The size of tensor error while fine tuning whisper

I am using my custom dataset . Now , while running [trainer.train()] , i am getting error as [
RuntimeError: The size of tensor a (517) must match the size of tensor b (448) at non-singleton dimension 1]

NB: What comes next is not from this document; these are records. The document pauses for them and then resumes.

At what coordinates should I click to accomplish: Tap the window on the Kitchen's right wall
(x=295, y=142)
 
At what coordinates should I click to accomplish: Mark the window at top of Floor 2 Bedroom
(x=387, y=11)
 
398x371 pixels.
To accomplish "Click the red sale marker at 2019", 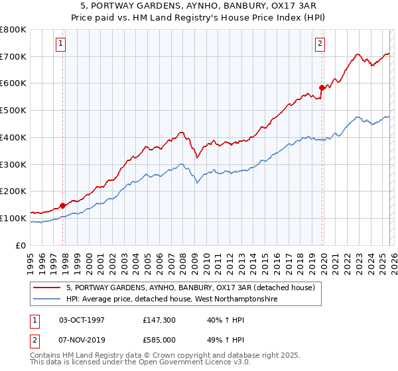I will coord(322,87).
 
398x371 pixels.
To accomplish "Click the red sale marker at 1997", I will coord(63,205).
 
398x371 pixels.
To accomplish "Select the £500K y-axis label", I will coord(13,111).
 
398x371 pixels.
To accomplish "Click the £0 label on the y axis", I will coord(21,245).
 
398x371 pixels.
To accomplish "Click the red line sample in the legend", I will coord(48,288).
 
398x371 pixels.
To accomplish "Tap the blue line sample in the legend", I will coord(48,299).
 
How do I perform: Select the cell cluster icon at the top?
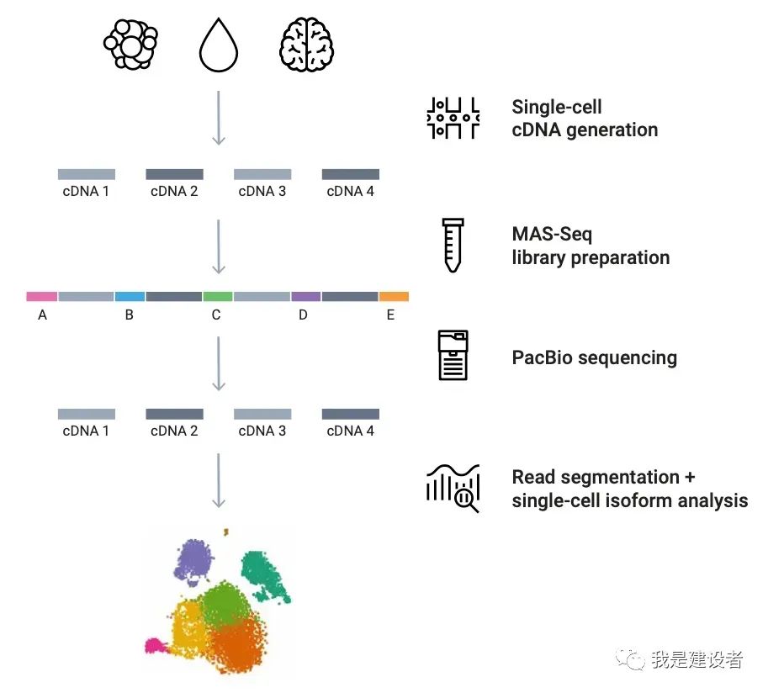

Please note I am using whisper medium model as seen below :

from transformers import Seq2SeqTrainingArguments

training_args = Seq2SeqTrainingArguments(
output_dir=“./whisper-medium-hi”, # change to a repo name of your choice
per_device_train_batch_size=2,
gradient_accumulation_steps=16, # increase by 2x for every 2x decrease in batch size
learning_rate=1e-5,
warmup_steps=500,
max_steps=4000,
gradient_checkpointing=True,
fp16=True,
evaluation_strategy=“steps”,
per_device_eval_batch_size=8,
predict_with_generate=True,
generation_max_length=225,
save_steps=1000,
eval_steps=1000,
logging_steps=25,
report_to=[“tensorboard”],
load_best_model_at_end=True,
metric_for_best_model=“wer”,
greater_is_better=False,
push_to_hub=True,
)

Below is the error stacktrace :

use_cache = True is incompatible with gradient checkpointing. Setting use_cache = False

[1001/4000 1:31:27 < 4:34:34, 0.18 it/s, Epoch 1.76/8]
Step Training Loss Validation Loss
[151/228 11:43 < 06:01, 0.21 it/s]

RuntimeError Traceback (most recent call last)
in <cell line: 1>()
----> 1 trainer.train()

15 frames
/usr/local/lib/python3.10/dist-packages/transformers/trainer.py in train(self, resume_from_checkpoint, trial, ignore_keys_for_eval, **kwargs)
1578 # Disable progress bars when uploading models during checkpoints to avoid polluting stdout
1579 hf_hub_utils.disable_progress_bars()
→ 1580 return inner_training_loop(
1581 args=args,
1582 resume_from_checkpoint=resume_from_checkpoint,

/usr/local/lib/python3.10/dist-packages/transformers/trainer.py in _inner_training_loop(self, batch_size, args, resume_from_checkpoint, trial, ignore_keys_for_eval)
1980 self.control = self.callback_handler.on_step_end(args, self.state, self.control)
1981
→ 1982 self._maybe_log_save_evaluate(tr_loss, model, trial, epoch, ignore_keys_for_eval)
1983 else:
1984 self.control = self.callback_handler.on_substep_end(args, self.state, self.control)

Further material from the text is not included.